For the entries below, repeat exactly each line starting with the one that contains "Honda (887, 1077)" and going on through the one that contains "Togg (883, 1871)", and no others.

[Start of Attachment]

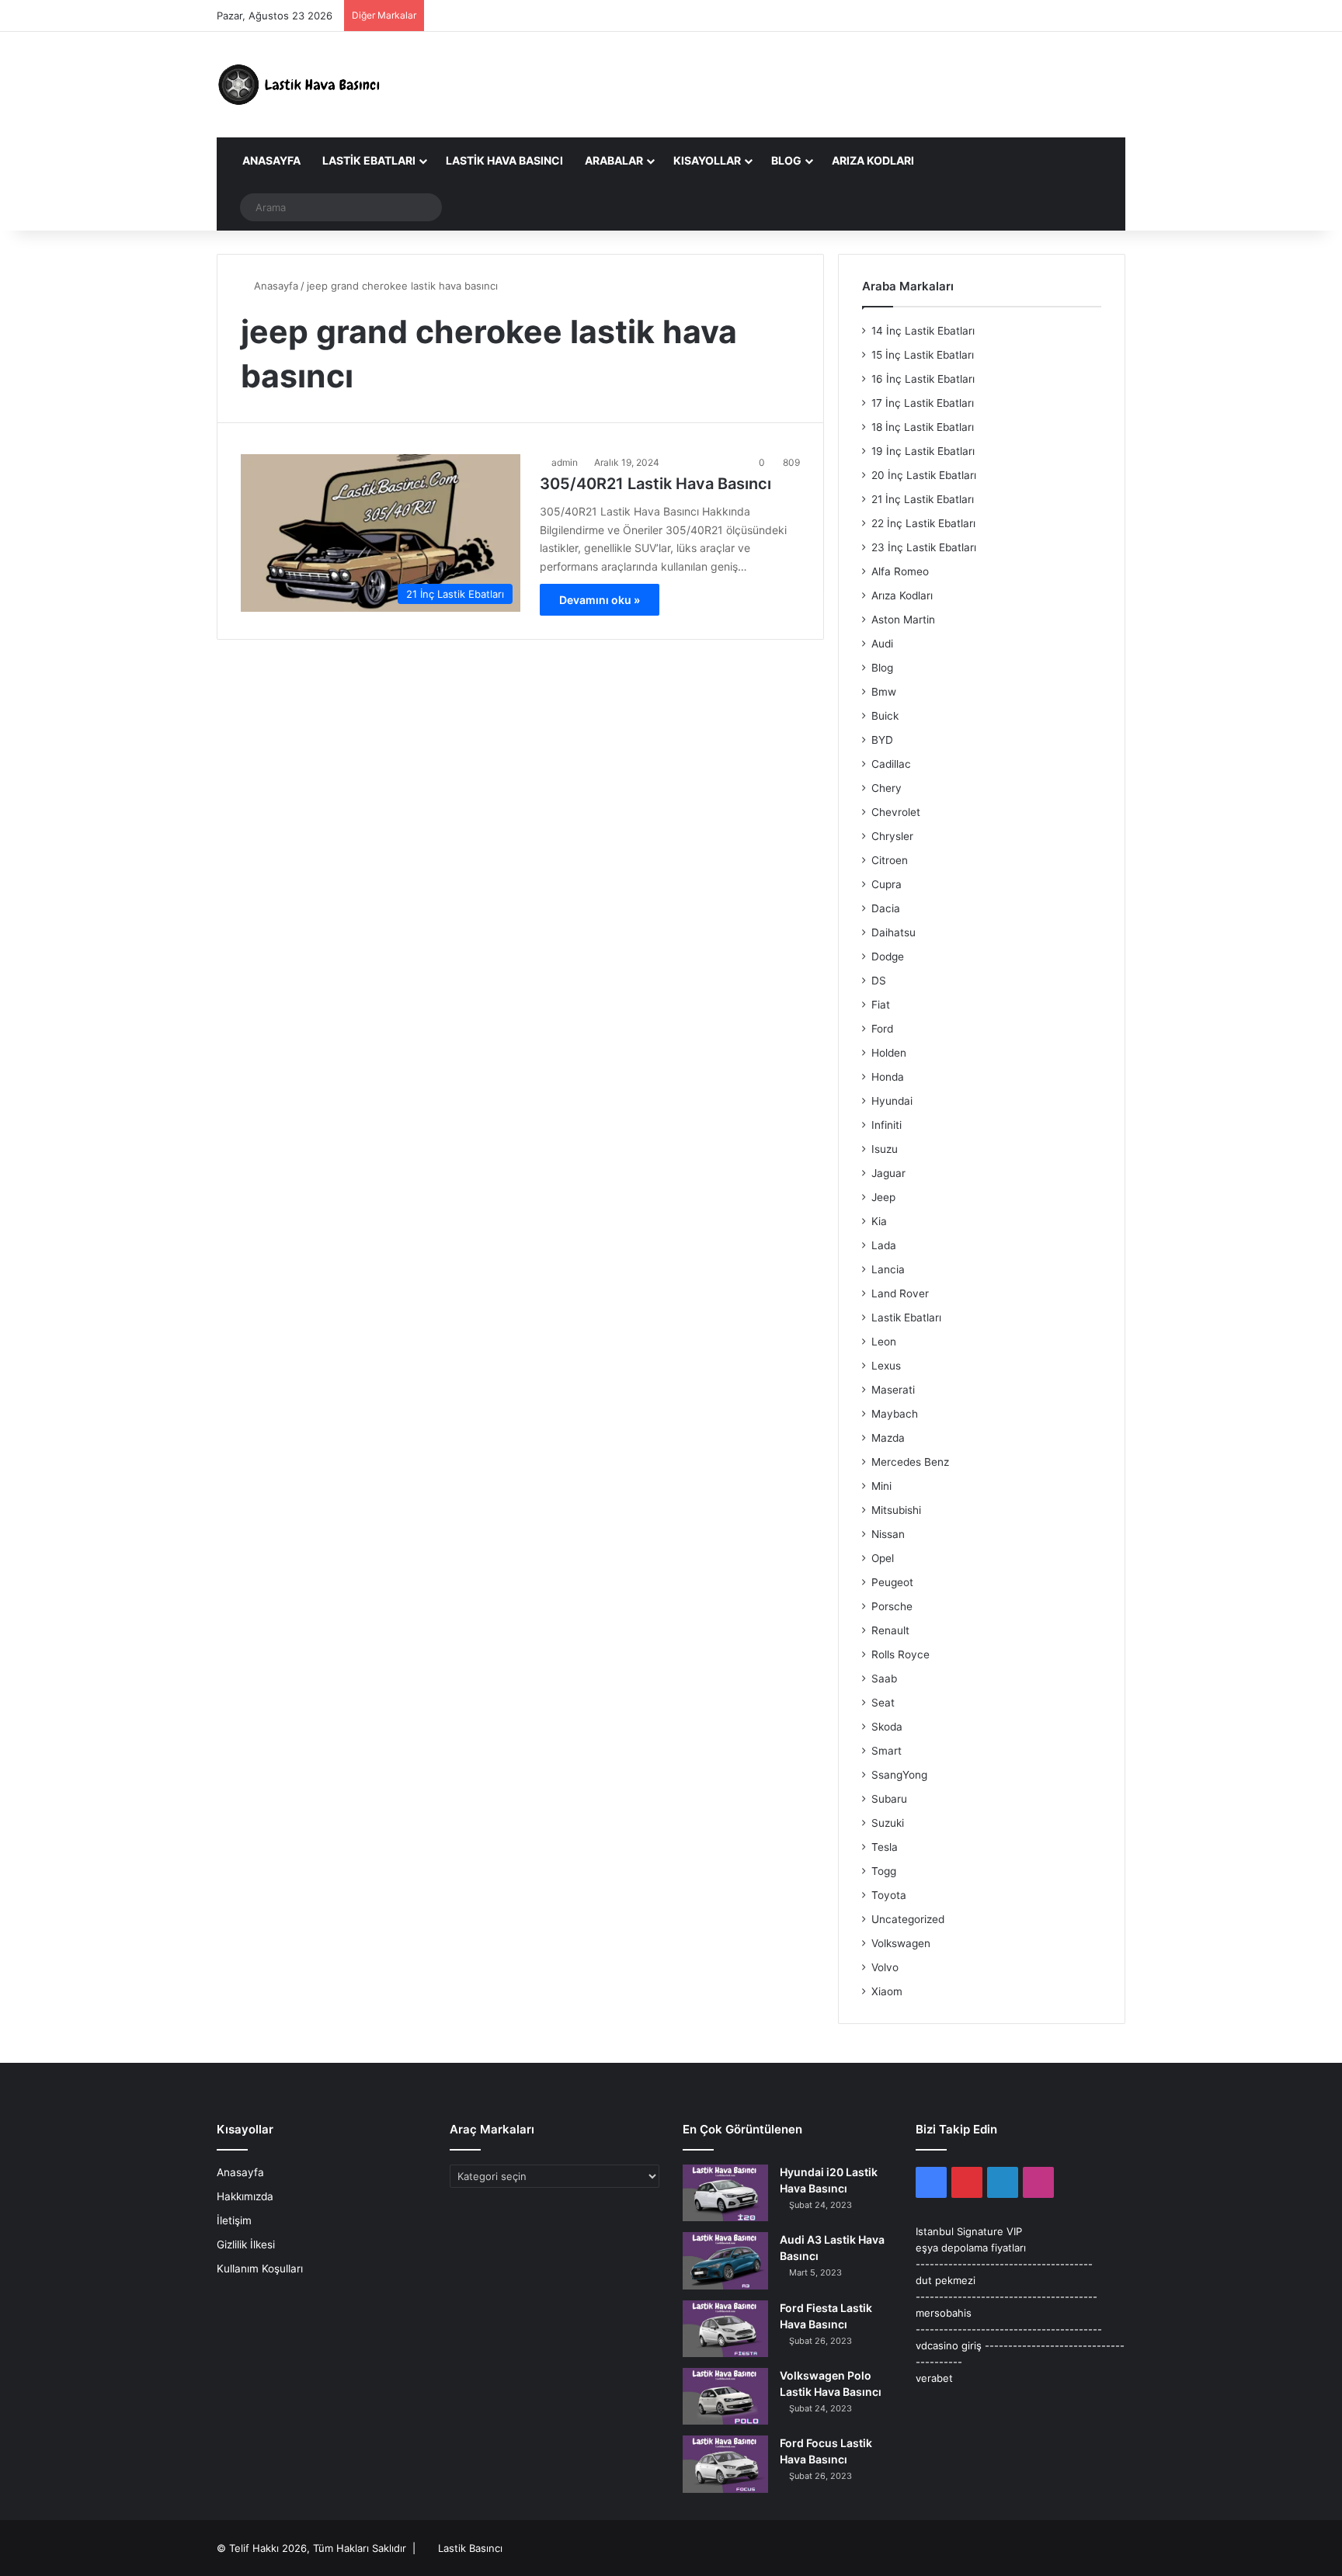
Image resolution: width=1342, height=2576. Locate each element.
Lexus (886, 1365)
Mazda (888, 1438)
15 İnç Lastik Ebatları (922, 355)
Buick (885, 716)
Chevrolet (895, 812)
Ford (882, 1028)
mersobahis (944, 2313)
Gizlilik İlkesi (246, 2244)
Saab (884, 1678)
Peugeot (892, 1582)
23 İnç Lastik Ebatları (923, 547)
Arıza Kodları (873, 160)
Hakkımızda (245, 2196)
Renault (890, 1630)
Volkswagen (900, 1943)
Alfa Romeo (900, 571)
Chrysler (892, 836)
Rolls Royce (900, 1654)
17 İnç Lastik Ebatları (922, 403)
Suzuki (887, 1823)
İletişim (234, 2220)
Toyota (888, 1895)
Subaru (889, 1799)
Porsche (892, 1606)
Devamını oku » (599, 599)
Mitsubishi (896, 1510)
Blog (786, 160)
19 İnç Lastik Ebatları (923, 451)
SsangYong (899, 1775)
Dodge (887, 956)
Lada (883, 1245)
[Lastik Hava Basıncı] (302, 84)
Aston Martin (903, 619)
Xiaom (886, 1991)
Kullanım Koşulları (260, 2268)
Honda (887, 1077)
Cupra (886, 884)
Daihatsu (893, 932)
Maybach (894, 1414)
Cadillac (891, 764)
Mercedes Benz (910, 1462)
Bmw (883, 692)
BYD (882, 740)
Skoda (886, 1726)
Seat (883, 1702)
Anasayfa (270, 160)
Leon (883, 1341)
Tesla (884, 1847)
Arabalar (614, 160)
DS (878, 980)
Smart (886, 1751)
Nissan (888, 1534)
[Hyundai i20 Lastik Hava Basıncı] (725, 2193)
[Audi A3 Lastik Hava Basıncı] (725, 2260)
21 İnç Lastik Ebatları (922, 499)
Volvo (885, 1967)
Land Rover (900, 1293)
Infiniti (886, 1125)
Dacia (885, 908)
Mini (881, 1486)
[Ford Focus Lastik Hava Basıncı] (725, 2463)
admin (564, 462)
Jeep (883, 1197)
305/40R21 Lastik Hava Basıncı (655, 483)
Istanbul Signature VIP (969, 2231)
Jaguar (888, 1173)
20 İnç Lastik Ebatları (923, 475)
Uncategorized (907, 1919)
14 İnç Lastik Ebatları (923, 331)
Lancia (888, 1269)
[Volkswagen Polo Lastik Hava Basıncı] (725, 2396)
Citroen (889, 860)
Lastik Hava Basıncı (504, 160)
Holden (888, 1053)
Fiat (880, 1004)
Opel (882, 1558)
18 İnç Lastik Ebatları (922, 427)
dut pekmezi (945, 2280)
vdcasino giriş (949, 2345)
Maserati (893, 1389)
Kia (879, 1221)
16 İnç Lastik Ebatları (923, 379)
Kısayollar (707, 160)
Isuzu (884, 1149)
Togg (883, 1871)
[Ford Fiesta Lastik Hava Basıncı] (725, 2328)
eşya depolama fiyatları (971, 2247)
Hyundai (892, 1101)
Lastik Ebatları (368, 160)
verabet (934, 2378)
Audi (882, 643)
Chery (886, 788)
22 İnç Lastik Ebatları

[End of Attachment]

Solution for this problem
Honda (887, 1077)
Cupra (886, 884)
Daihatsu (893, 932)
Maybach (894, 1414)
Cadillac (891, 764)
Mercedes Benz (910, 1462)
Bmw (883, 692)
BYD (882, 740)
Skoda (886, 1726)
Seat (883, 1702)
Anasayfa (270, 160)
Leon (883, 1341)
Tesla (884, 1847)
Arabalar (614, 160)
DS (878, 980)
Smart (886, 1751)
Nissan (888, 1534)
[Hyundai i20 Lastik Hava Basıncı] (725, 2193)
[Audi A3 Lastik Hava Basıncı] (725, 2260)
21 İnç Lastik Ebatları (922, 499)
Volvo (885, 1967)
Land Rover (900, 1293)
Infiniti (886, 1125)
Dacia (885, 908)
Mini (881, 1486)
[Ford Focus Lastik Hava Basıncı] (725, 2463)
admin (564, 462)
Jeep (883, 1197)
305/40R21 Lastik Hava Basıncı (655, 483)
Istanbul Signature VIP (969, 2231)
Jaguar (888, 1173)
20 İnç Lastik Ebatları (923, 475)
Uncategorized (907, 1919)
14 İnç Lastik Ebatları (923, 331)
Lancia (888, 1269)
[Volkswagen Polo Lastik Hava Basıncı] (725, 2396)
Citroen (889, 860)
Lastik Hava Basıncı (504, 160)
Holden (888, 1053)
Fiat (880, 1004)
Opel (882, 1558)
18 İnç Lastik Ebatları (922, 427)
dut pekmezi (945, 2280)
vdcasino giriş (949, 2345)
Maserati (893, 1389)
Kia (879, 1221)
16 İnç Lastik Ebatları (923, 379)
Kısayollar (707, 160)
Isuzu (884, 1149)
Togg (883, 1871)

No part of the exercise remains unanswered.